Illustration by Ricardo Santos

The End of International Adoption?

Birth families and cultures are at the center of an emerging theology of family.
By Rebecca Randall

EVANGELICALS AND OTHER Christians involved in adoption and “orphan care” ministries have often evoked Paul’s use of adoption as a metaphor: God “adopts” us into the family of God, so we should adopt children as a manifestation of the gospel.

But New Testament scholar Erin Heim, a U.S. domestic adoptee herself, has raised questions about Pauline adoption metaphors. “The thing that always gets said — ‘contemporary adoption is a horizontal expression of God’s vertical adoption of us’ — there’s something at face value that is a little bit comforting about it, but that doesn’t sit very well for very long,” Heim said in a podcast about her research on these metaphors.

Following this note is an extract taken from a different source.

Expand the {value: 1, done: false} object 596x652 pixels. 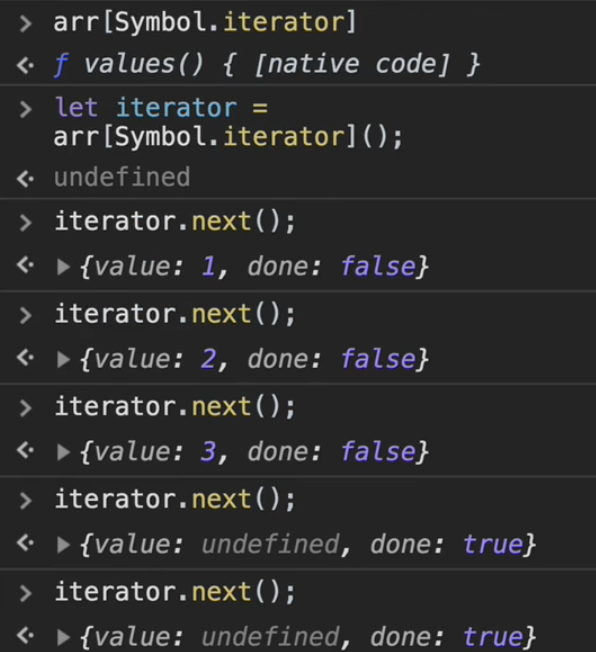click(63, 267)
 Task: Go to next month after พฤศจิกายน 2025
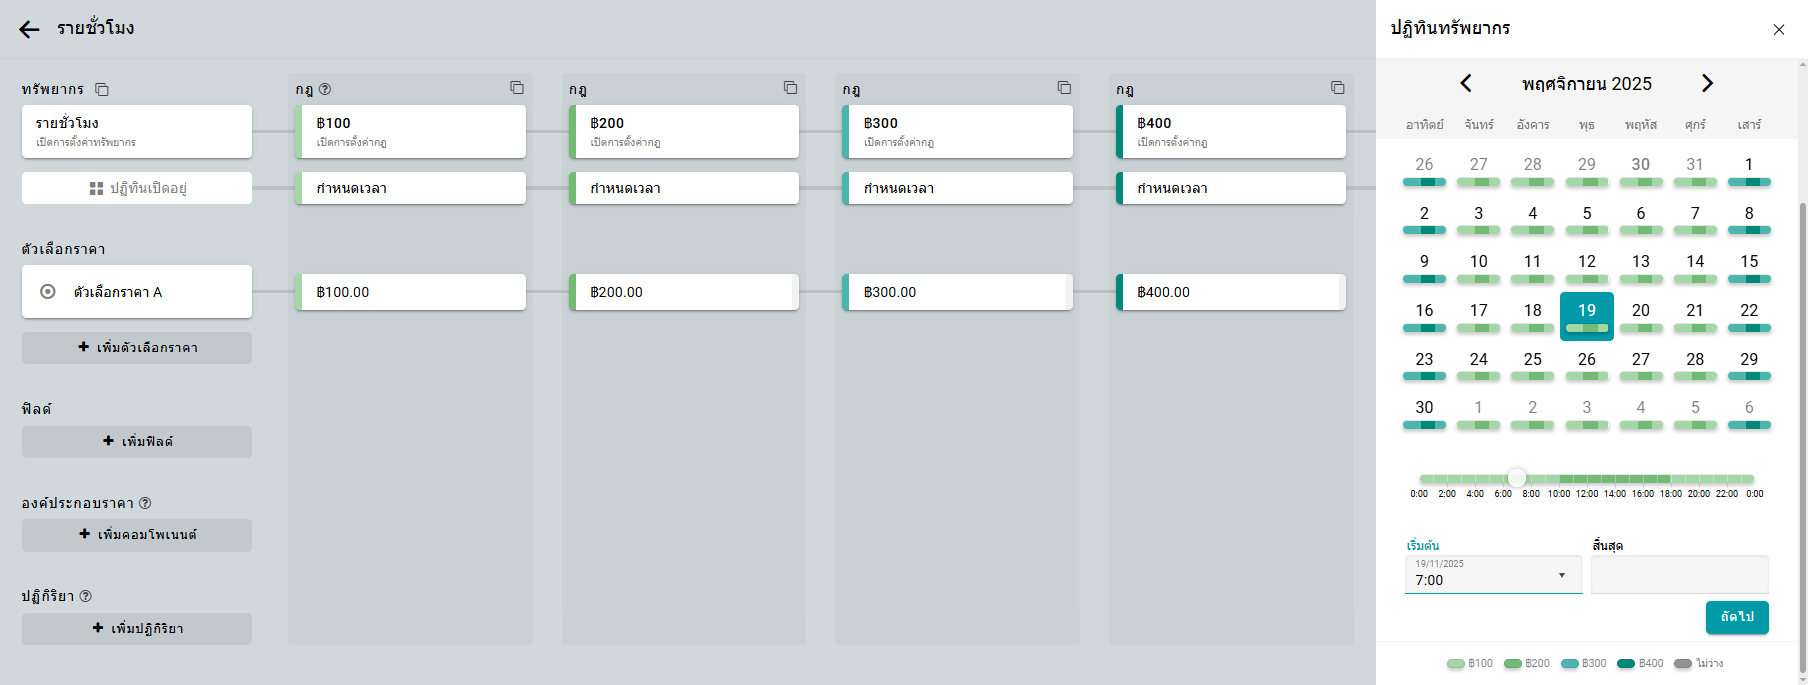[x=1707, y=83]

Adoption by nature is a vertical relationship, Heim explained, referring to power inequities between parents and children and between cultures. “There’s no such thing as horizontal adoption,” she said. “When we make mini vertical things that [try to] look like what God does in the Bible, it’s idolatry.”

Christians were pioneers in the establishment of international adoption to the United States in the 1950s and later spurred an orphan care movement during the peak of international adoption in the early 2000s. Since 1948, roughly 1 million children globally have been placed in new families, far from their original families and culture, through intercountry adoption, according to demographer Peter Selman — more than 380,000 of them between 2000 and 2009.

While faith has guided Christians in promoting adoption, religious narratives also have upheld harmful power structures and practices. “White saviorism” and racial hierarchies have led to the separation of children from their cultures of origin. Adoptees who are now adults have shared stories of struggle within families and societies that deny or misunderstand these dynamics.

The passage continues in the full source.